Deux médecins usaient leurs forces et leur dévouement auprès des pauvres corps que l’anémie extrême, le paludisme, la dysenterie, la fièvre typhoïde, transformaient en loques douloureuses et minables. Inauguré avec une trentaine de lits, trois semaines à peine suffisaient pour y élever à 140 le nombre des hospitalisés. Et chaque jour, soit amenées sur des brancards, soit portées par leurs jambes flageolantes, de nouvelles épaves humaines venaient remplacer les morts de la veille et les rescapés du matin. Des salles trop petites, les couchettes improvisées débordaient dans les cours hâtivement couvertes de toiles ; trois ou quatre douzaines de typhiques se succédaient dans l’unique baignoire ; et l’on ne songeait pas sans angoisses aux conséquences de la maladie probable qui abattrait à son tour un des deux médecins traitans.

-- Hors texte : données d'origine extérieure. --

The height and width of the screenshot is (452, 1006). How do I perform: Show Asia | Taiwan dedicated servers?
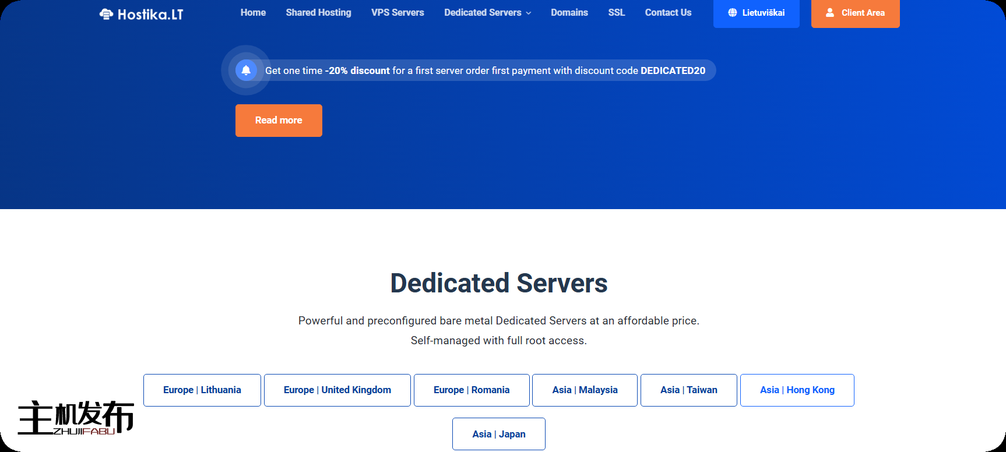click(x=688, y=390)
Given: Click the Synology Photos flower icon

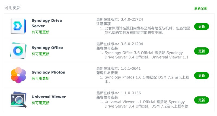Looking at the screenshot, I should point(18,75).
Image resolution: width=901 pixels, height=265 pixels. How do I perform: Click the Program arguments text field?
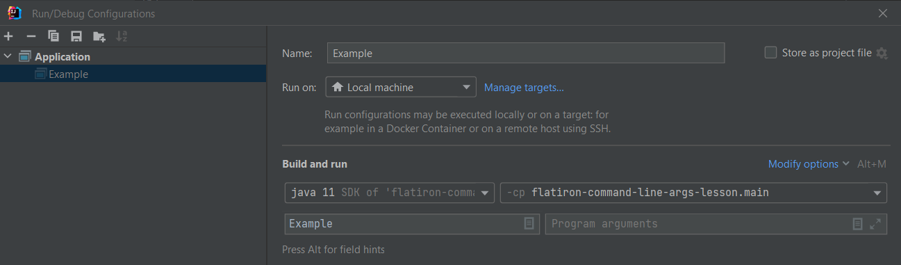click(698, 224)
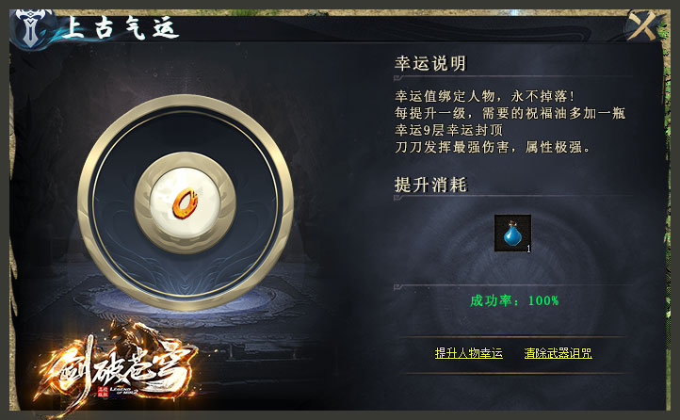Click the sword emblem beside the 上古气运 title
Viewport: 680px width, 420px height.
(x=30, y=29)
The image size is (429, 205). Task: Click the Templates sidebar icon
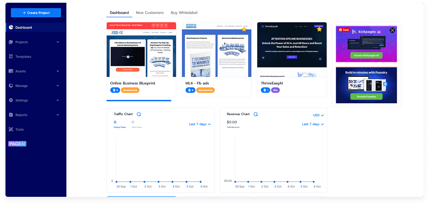pyautogui.click(x=10, y=57)
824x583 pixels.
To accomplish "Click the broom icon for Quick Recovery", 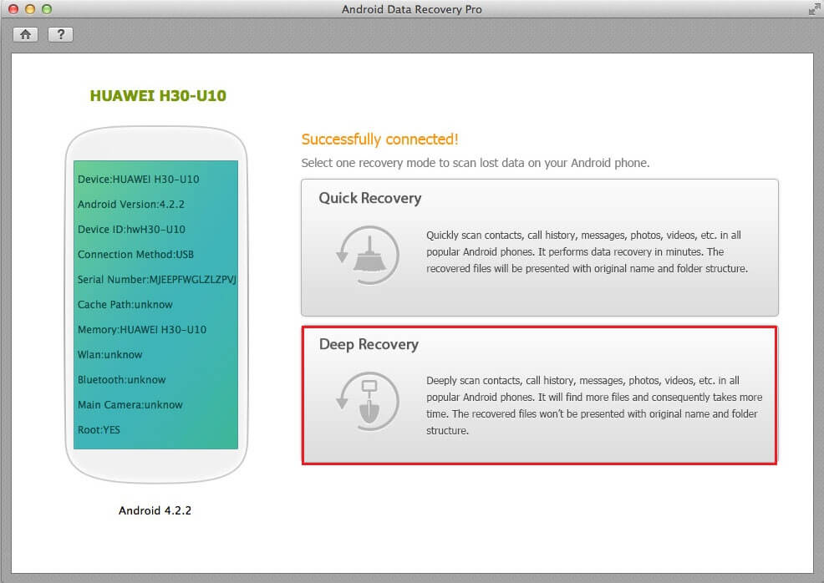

Avec un zèle admirable, ils se prodiguaient sans se plaindre, mais leur science et leur abnégation ne pouvaient parfois suppléer au défaut d’outillage, de médicamens et de personnel. Les apothicaires indigènes de la ville ravitaillaient quelques bocaux de la pharmacie ; des convalescens bénévoles remplaçaient les secrétaires et les infirmiers exténués ; les artisans maures confectionnaient un matériel de fortune ; une banque civile acceptait la garantie de noire consul et consentait une avance de fonds pour la nourriture des malades et l’entretien de l’hôpital, que sollicitait le médecin-chef après avoir épuisé ses ressources personnelles et celles de ses collaborateurs. Mais ces palliatifs insuffisans ne nous donnaient pas une formation sanitaire digne de la science contemporaine, d’une nation riche et d’une armée puissante. On se croyait transporté aux siècles précédons, au temps des Bugeaud, des Villars ou des Montluc. On ne songeait pas sans colère et sans douleur à l’inutilité des enseignemens livresques, au contraste de nos misérables moyens et du luxe médical des Russes et des Japonais pendant une guerre en comparaison de laquelle notre expédition marocaine est un jeu d’enfans.